はい。これと同じことが教育分野でも起きると考えています。今までの評価はテストの点数が中心でしたが、これからは正解がひとつとは限らない問題に取り組む学習が増えます。このような学習では、協調性や主体性など一律に評価しにくい能力である「キー・コンピテンシー」が測られます。キー・コンピテンシーは多様な観点から評価することが重要ですが、学習データをブロックチェーンで記録し、複数の教育機関で共有することで、それが可能になると考えられます。テストの点数はいまいちだったけど、志望校は自分の学習記録を評価してくれた、そんな生徒が出てくるかもしれません。
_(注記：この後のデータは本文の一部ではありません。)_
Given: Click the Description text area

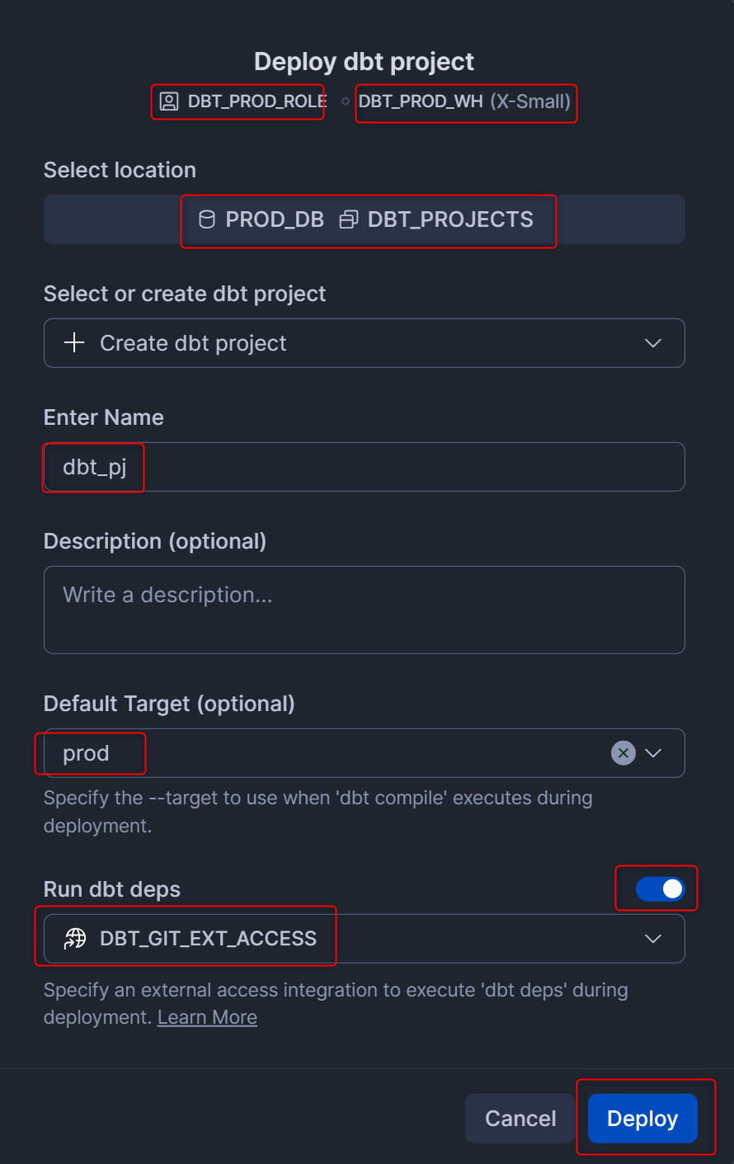Looking at the screenshot, I should click(364, 610).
――なるほど。評価の形が大きく変わる可能性があるのですね。
すでに海外では、中国を筆頭に、アメリカ、ヨーロッパなどで導入が始まっています。特にアメリカでは、高校の間に大学の一般教養の単位を修得できる制度があるのですが、その際の学費の支払いにブロックチェーンを活用するという検討が始まっています。また、一部の留学生によるエッセイや学歴の改ざんが深刻な問題になっているのですが、それに対してもブロックチェーンが応用される動きがあります。弊社にも海外からの問い合わせがかなり増えており、今後、確実にこの流れは広がると考えています。
――全ての学習記録が残ってしまうのは、少し怖い気もします。
そうですね。でも、たとえテストの点数が悪かったとしても、テスト以外の学習記録で評価される可能性もあり、より多面的な評価が受けられるようになります。しかも、ブロックチェーン上でデータを共有するかどうかは、あくまでも学習者自身が決めます。データの所有権は学習者にあるということです。
学習の記録をデータで可視化することは、自分が何者かを知ることにつながると思います。また、さまざまな評価軸が正確に記録されることで、個人の多様性がより認められる社会に近づくのではないでしょうか。ブロックチェーンと教育との結びつきは、社会のあり方も変えていくと私は考えています。